4745 mots, Catégorie: T

Dernière mise à jour 17/04/2024 13:01

Chaque jour qui passait voyait Ezio prendre peu à peu ses marques au sein du QG de la résistance. Les murs, initialement étrangers et froids, commençaient à résonner comme une seconde demeure, ou du moins comme un refuge temporaire. Cependant, cette familiarité nouvelle était empreinte d'un malaise, celui qui nait lorsqu'on réintègre une vie abandonnée il y a longtemps.


C'était le poids des années perdues, le prix à payer pour une absence de deux décennies. Des visages nouveaux peuplaient ce refuge, des visages qui ne le connaissaient que par les récits et les légendes, des visages qui respectaient Arianna comme leur incontestable leader.


Un après-midi, alors qu'Ezio examinait des cartes de Rome et des territoires environnants, Arianna entra dans la pièce. Son regard survola rapidement la table encombrée avant de se fixer sur un parchemin. "Nous avons une réunion avec les chefs de cellule ce soir," dit-elle, une pointe de gravité dans la voix. "Je veux que tu sois là."


"Je serai là," répondit-il, les yeux toujours sur la carte, mais son esprit ailleurs. Le sous-entendu était clair. On l'invitait à assister à la réunion, pas à prendre la parole. Il avait été un maître Assassin, un décideur, mais ici, il n'était qu'un invité dans un monde façonné par Arianna pendant son absence.


Arianna nota son expression. "Ne t'y méprends pas, Ezio. Ta présence a de la valeur. Mais ces hommes et ces femmes me suivent depuis des années. Ils doivent savoir que tu es ici en complément, pas en contradiction."


Il acquiesça, comprenant la sagesse derrière ses mots, même s'il ne pouvait éteindre complètement l'étincelle d'ego froissé. Oui, il serait là ce soir, comme observateur plutôt que comme décideur. Et il savait que ce serait l'un des nombreux compromis à venir dans cette alliance fragile avec Arianna.


Durant la journée, Ezio trouvait sa place parmi les jeunes Assassins, les guidant à travers les méandres du combat et des tactiques d'espionnage. Il leur montrait comment manier une lame avec précision, comment se glisser dans l'ombre sans éveiller les soupçons. Ses instructions étaient accueillies avec respect et admiration; c'était la transmission d'un héritage, l'enseignement de compétences indispensables pour survivre dans ce monde dangereux.


Mais même au milieu de ces échanges, son attention était invariablement capturée par Arianna. Elle était la véritable épine dorsale de la résistance, orchestrant chaque action, chaque mission avec un mélange d'intelligence et de flair qui ne pouvait être acquis que par des années à la tête de ce mouvement.

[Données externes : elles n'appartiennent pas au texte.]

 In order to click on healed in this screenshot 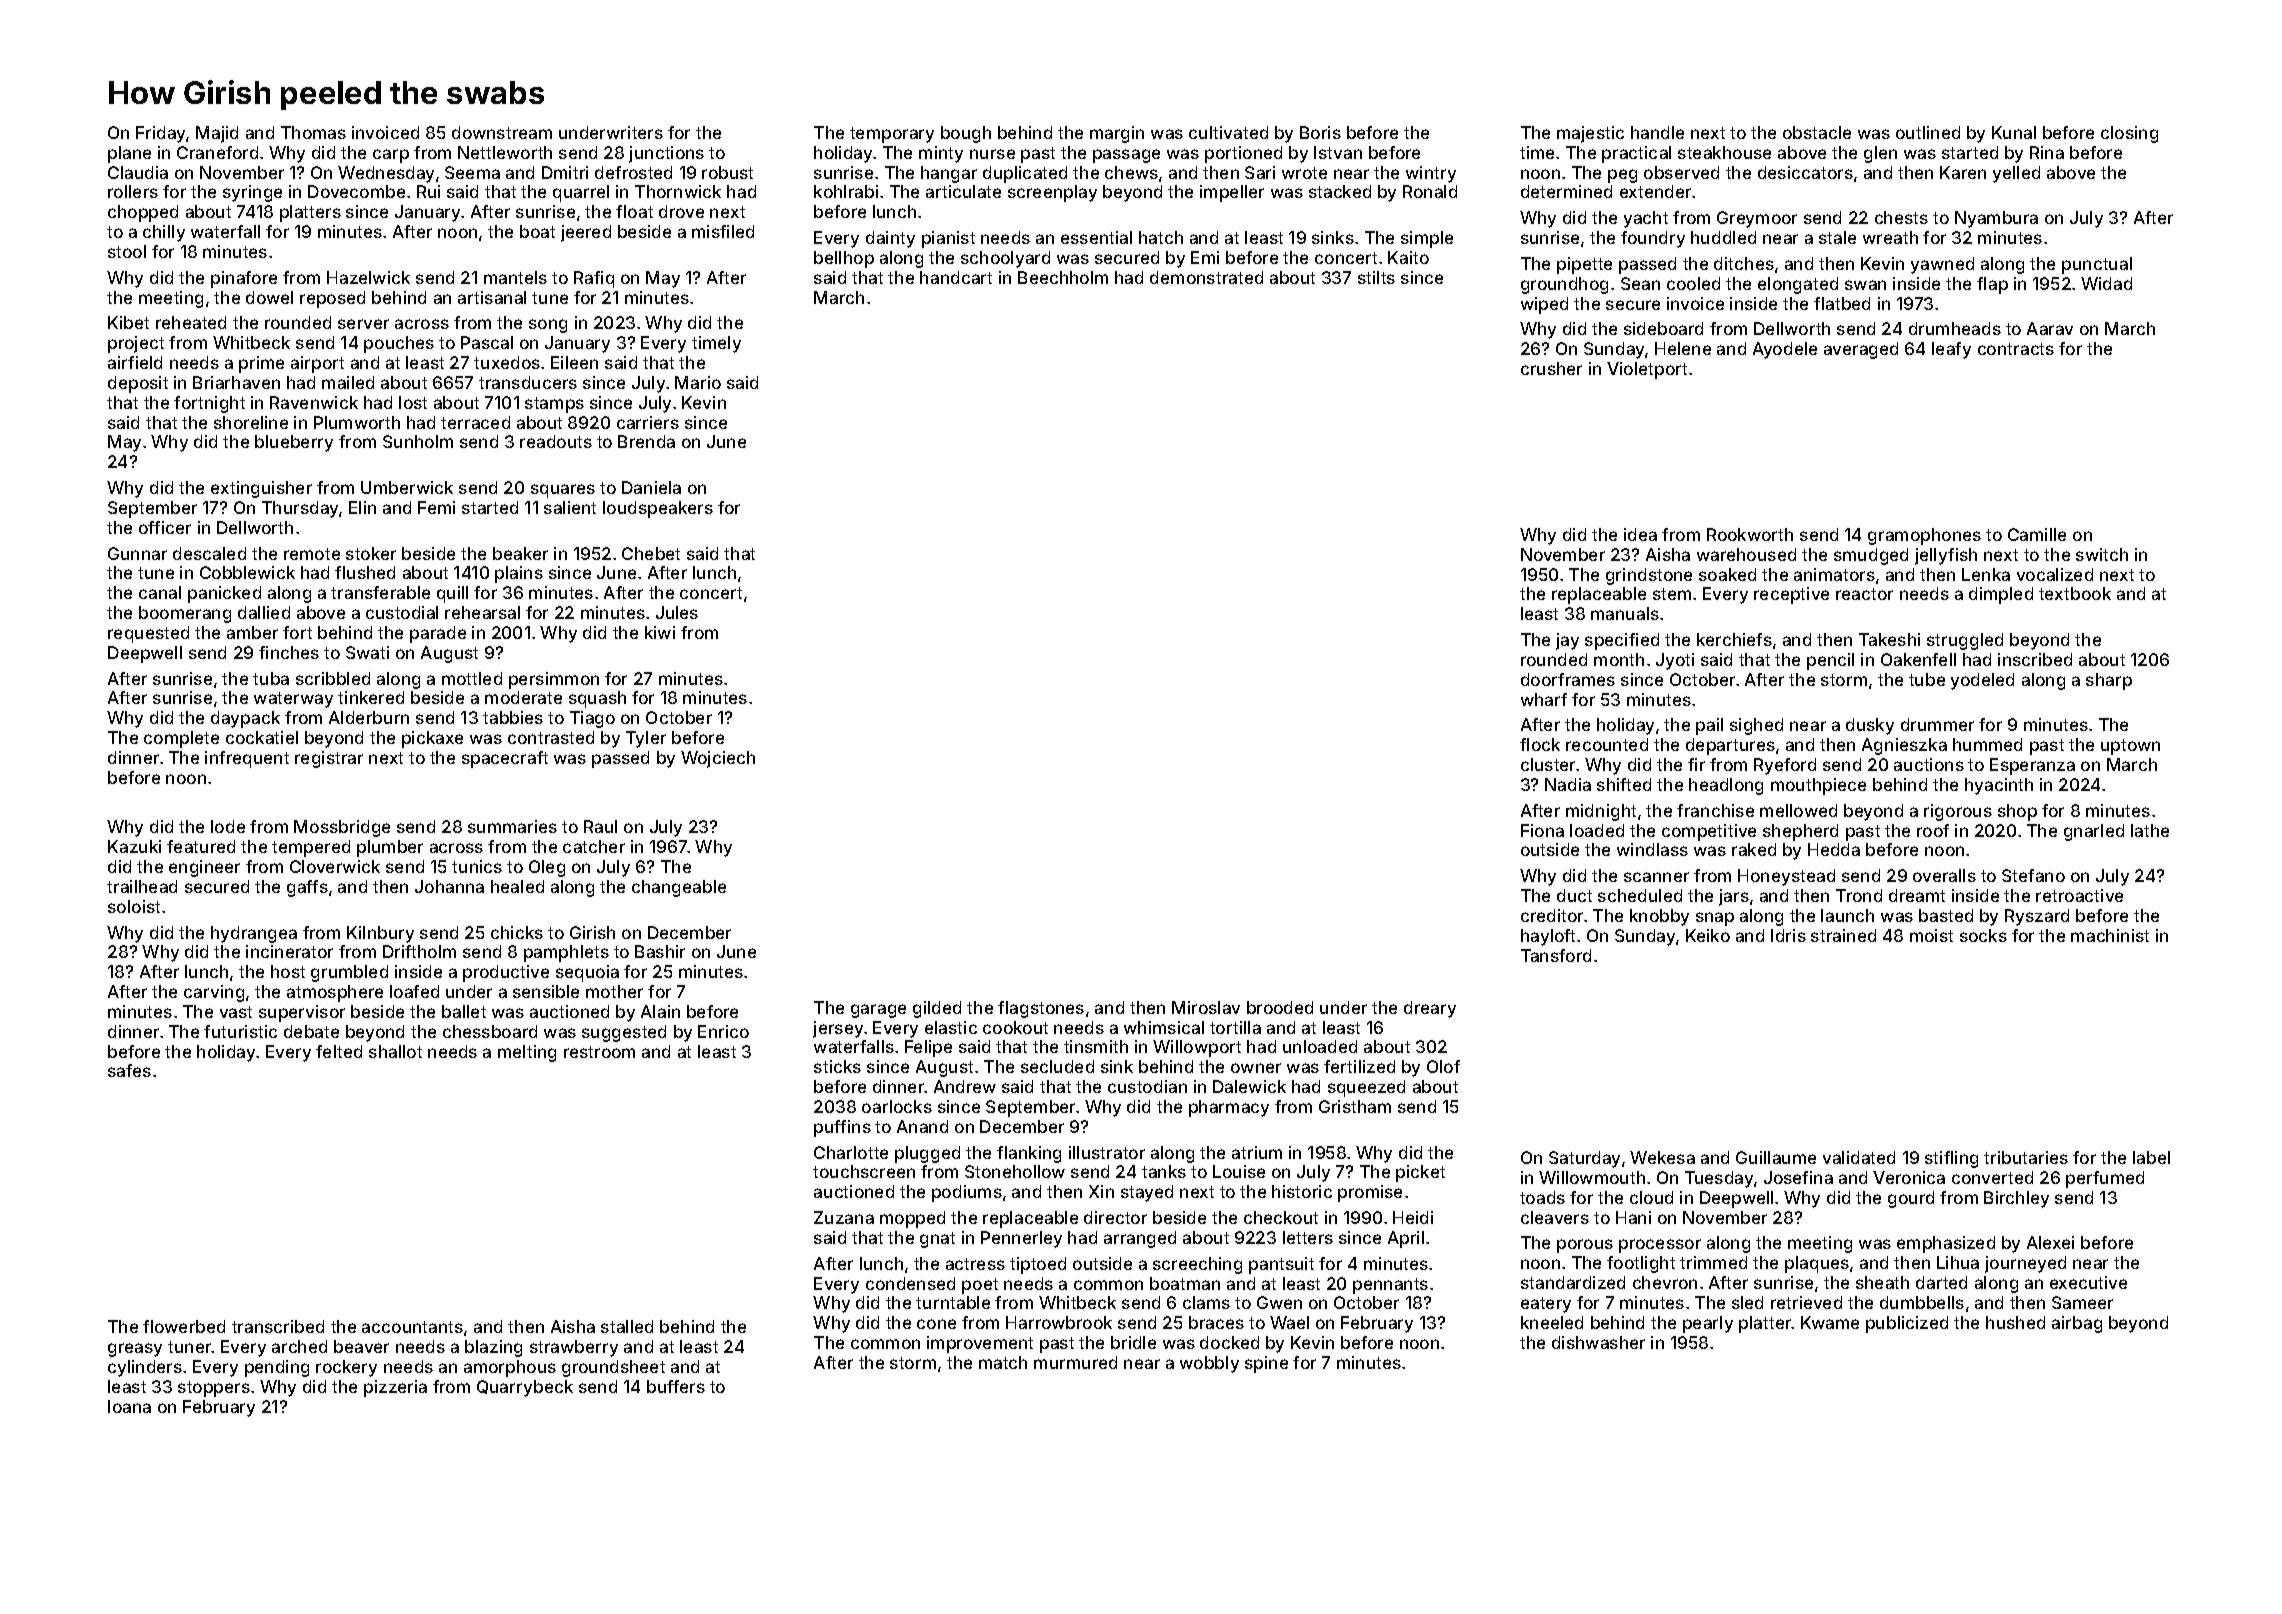, I will do `click(517, 886)`.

Cela dit, il notait aussi sa proximité avec Machiavelli et le comte Pâris. Ce n'était pas seulement professionnel; il y avait une sorte de camaraderie que Ezio n'avait pas encore retrouvée avec elle. Un soir, ne pouvant contenir sa curiosité et, il devait l'admettre, une certaine jalousie, il la confronta.

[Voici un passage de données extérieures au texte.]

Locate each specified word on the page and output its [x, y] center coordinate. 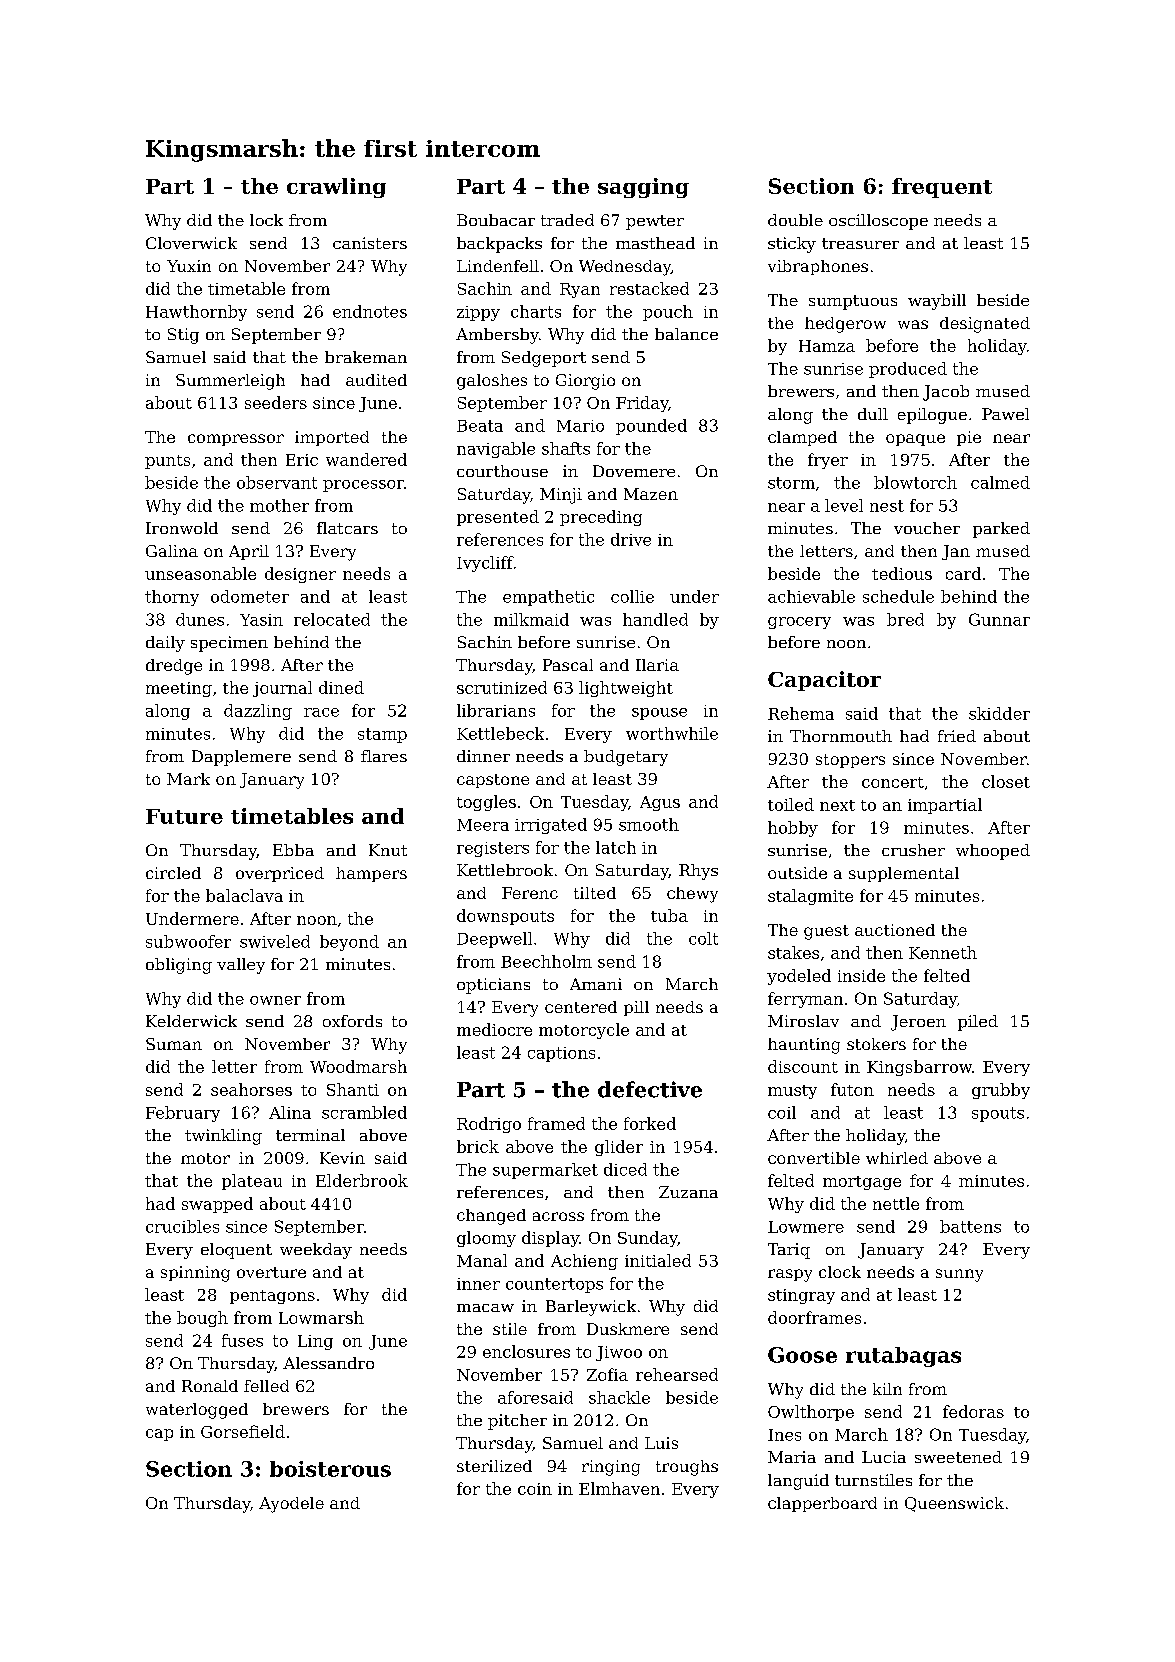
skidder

"Tu sembles bien proche de ces hommes," dit-il, essayant de rendre sa voix aussi neutre que possible, mais échouant à masquer une pointe d'émotion.


"Chaque alliance a sa valeur," répliqua-t-elle sans détour, les yeux rivés sur les documents devant elle. "Ne laisse pas tes sentiments personnels entraver notre mission commune."

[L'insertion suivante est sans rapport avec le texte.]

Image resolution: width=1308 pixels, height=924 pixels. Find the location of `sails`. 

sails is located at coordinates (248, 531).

Leurs interactions étaient devenues un jeu de tension et de réserve. Une alliance de circonstance, certainement, mais aussi une sorte de danse où chacun cherchait à comprendre jusqu'où l'autre était prêt à aller. Deux forces qui, bien qu'elles se repoussent, sont destinées à partager la même orbite. Leur passé, leur famille, et même leur avenir semblaient enchevêtrés de façon irréversible.


Tous deux savaient que cet équilibre précaire était pour le moment nécessaire. Pour le bien de leur cause, pour le bien de leurs enfants, ils maintiendraient cette alliance fragile. Mais alors qu'Ezio se retirait dans ses appartements ce soir-là, une question tournait inlassablement dans son esprit, une fissure dans le fondement même de leur entente : combien de temps encore pourraient-ils maintenir cet équilibre face aux défis et aux trahisons qui, inévitablement, viendraient mettre à l'épreuve leur unité ?


-


Après plusieurs jours de voyage éprouvant, la caravane de rescapés de Monteriggioni franchit enfin les portes du QG de la résistance romaine. Ezio était aux côtés d'Arianna, pour accueillir le groupe. Il reconnut immédiatement sa mère Maria et sa sœur Claudia parmi eux. Leurs visages s'éclairèrent à la vue des deux figures familières, mais il y avait aussi une réserve, un vide que ni les accolades ni les paroles rassurantes ne pouvaient combler entièrement.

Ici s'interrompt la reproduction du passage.